» Exercise requirements
Rewrite the data below with every occurrence of "screenshot" replaced by "screen capture" and everything else left unchanged. Leave the pictures out of your output.

» Records for processing
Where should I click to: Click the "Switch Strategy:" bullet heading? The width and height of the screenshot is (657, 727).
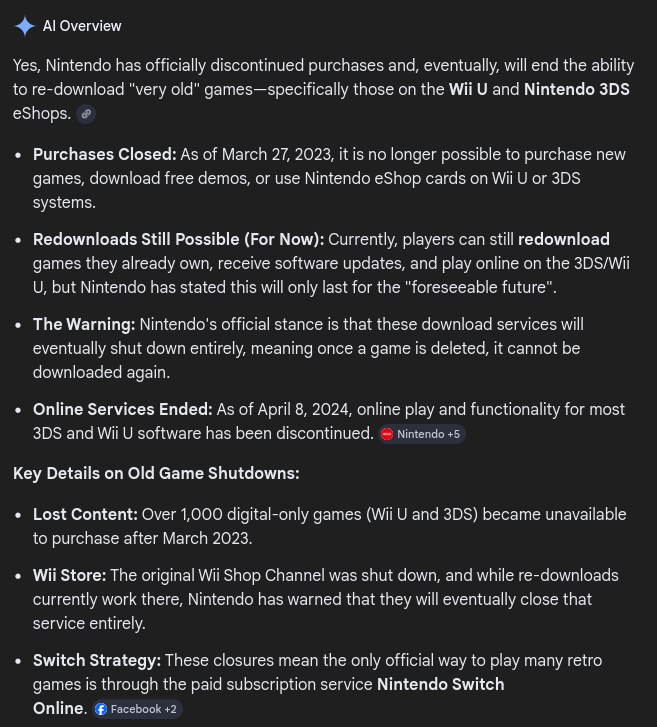pyautogui.click(x=96, y=660)
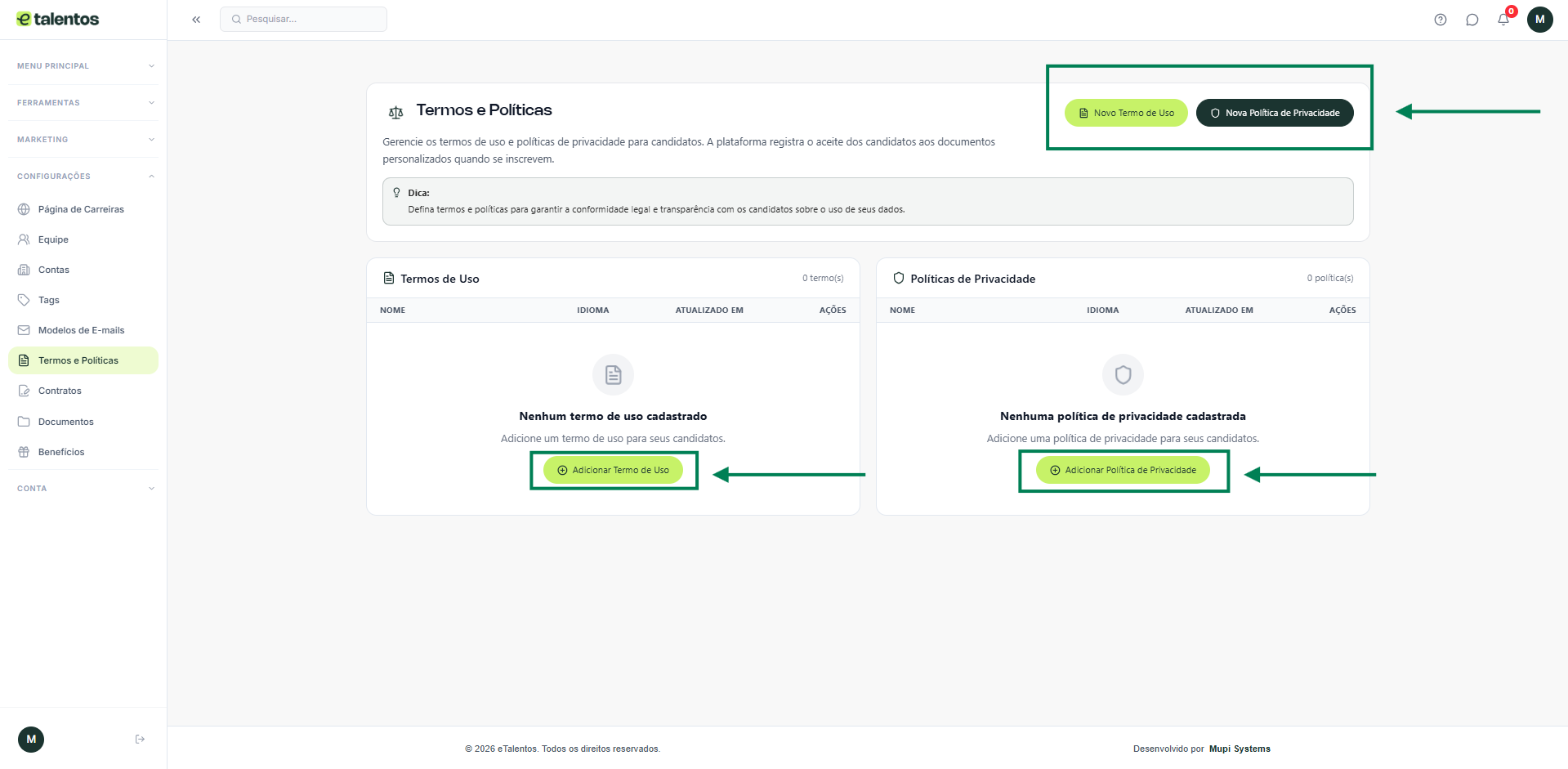Screen dimensions: 1568x769
Task: Expand the Menu Principal section
Action: click(x=83, y=66)
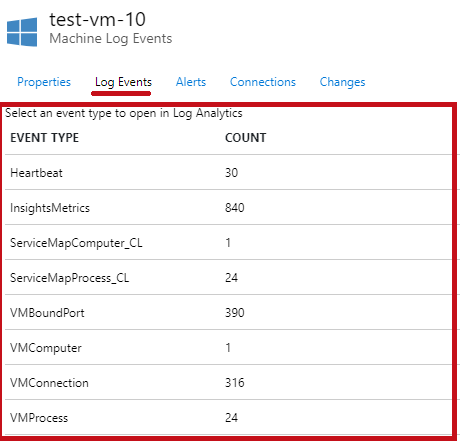Image resolution: width=460 pixels, height=445 pixels.
Task: Click the EVENT TYPE column header
Action: click(x=44, y=138)
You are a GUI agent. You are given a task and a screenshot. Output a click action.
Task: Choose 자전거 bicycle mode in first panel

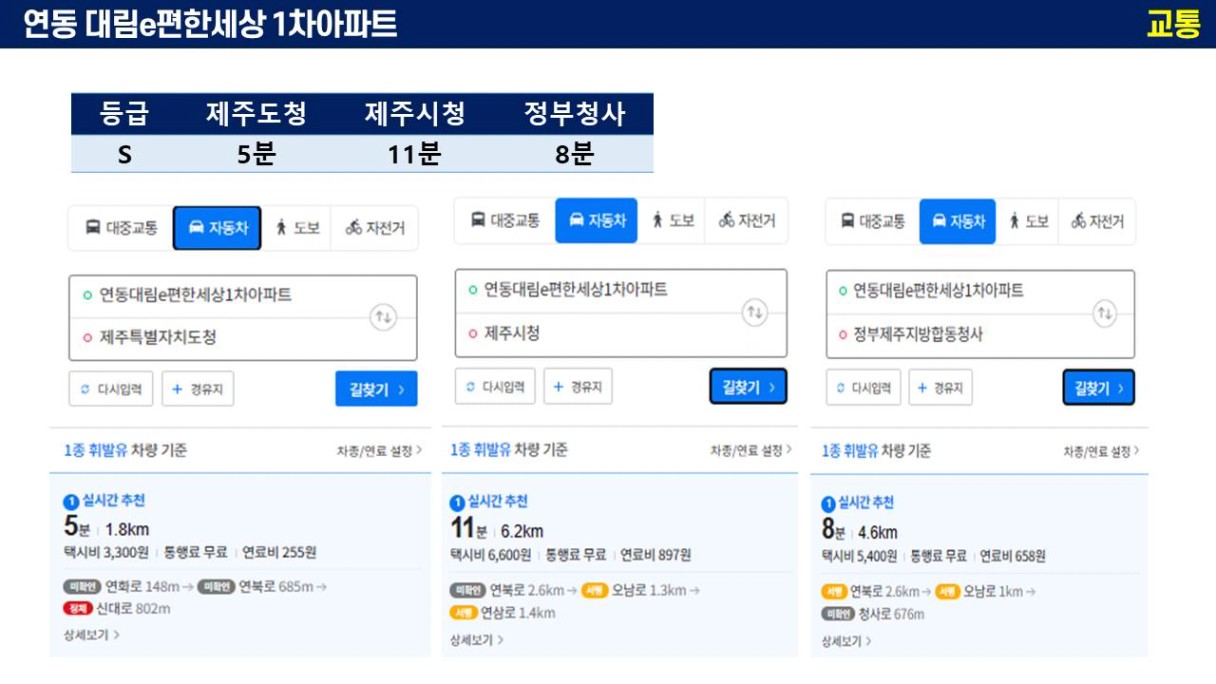point(375,228)
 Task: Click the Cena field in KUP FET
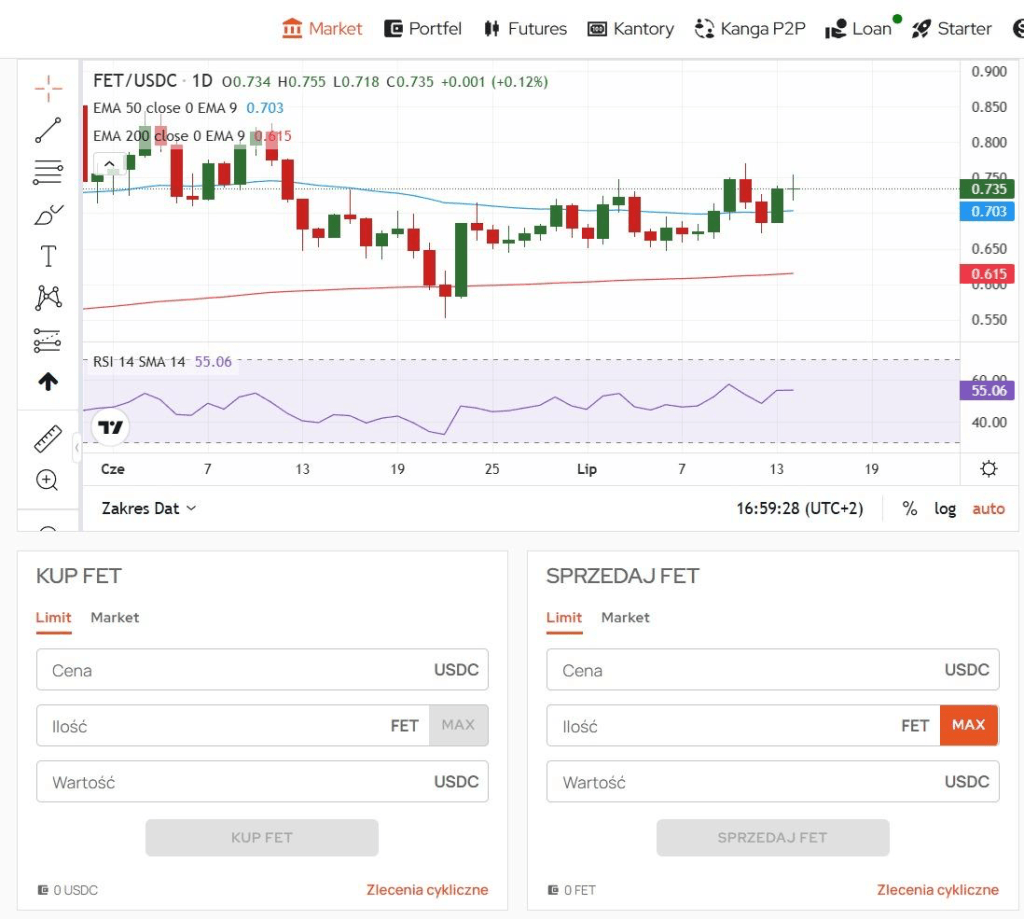tap(230, 670)
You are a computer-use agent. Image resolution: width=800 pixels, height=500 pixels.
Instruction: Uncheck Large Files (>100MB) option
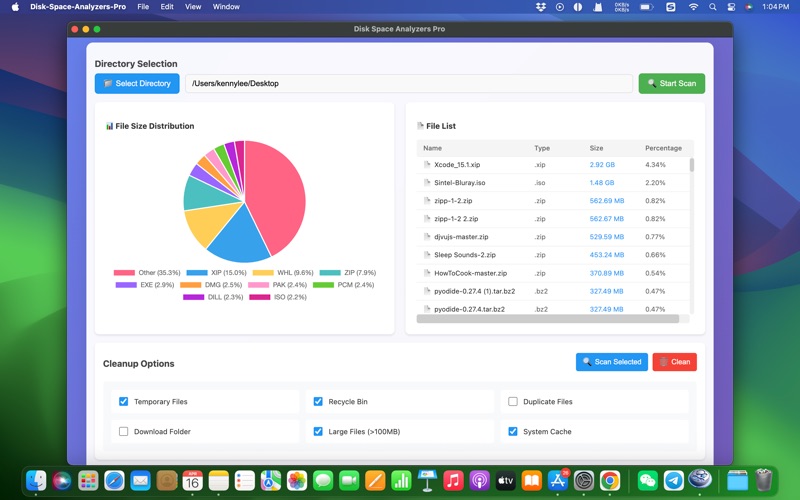point(318,432)
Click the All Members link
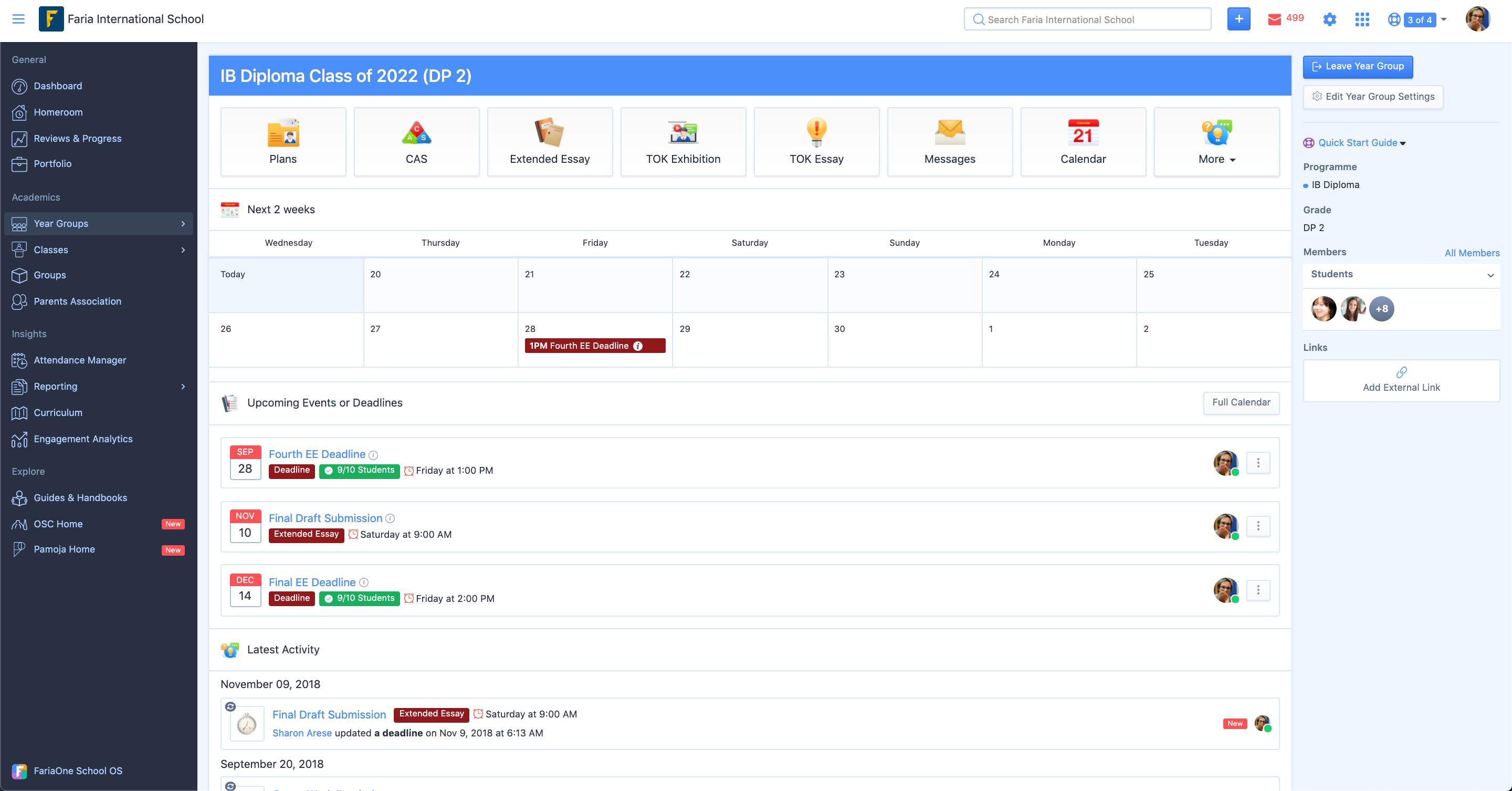 tap(1472, 253)
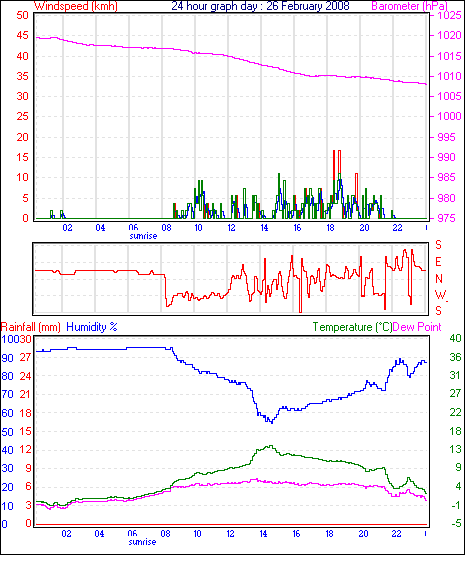Click the 12 hour tick on wind graph
Screen dimensions: 466x563
(231, 228)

» Complete answer
Where should I click to: Click the "Switch Strategy:" bullet heading? The width and height of the screen capture is (657, 727).
pyautogui.click(x=96, y=660)
Screen dimensions: 1568x769
Task: Expand the Menu Principal section
Action: click(x=83, y=66)
Image resolution: width=460 pixels, height=445 pixels.
Task: Click the EVENT TYPE column header
Action: click(x=44, y=138)
You are a GUI agent. You are given a task and a screen capture. Output a click action.
Task: Choose 자전거 bicycle mode in first panel

point(375,228)
 Task: Click the Cena field in KUP FET
tap(230, 670)
You are a computer-use agent. Image resolution: width=800 pixels, height=500 pixels.
Instruction: Uncheck Large Files (>100MB) option
point(318,432)
Click the All Members link
 tap(1472, 253)
Click the 12 hour tick on wind graph
Screen dimensions: 466x563
(231, 228)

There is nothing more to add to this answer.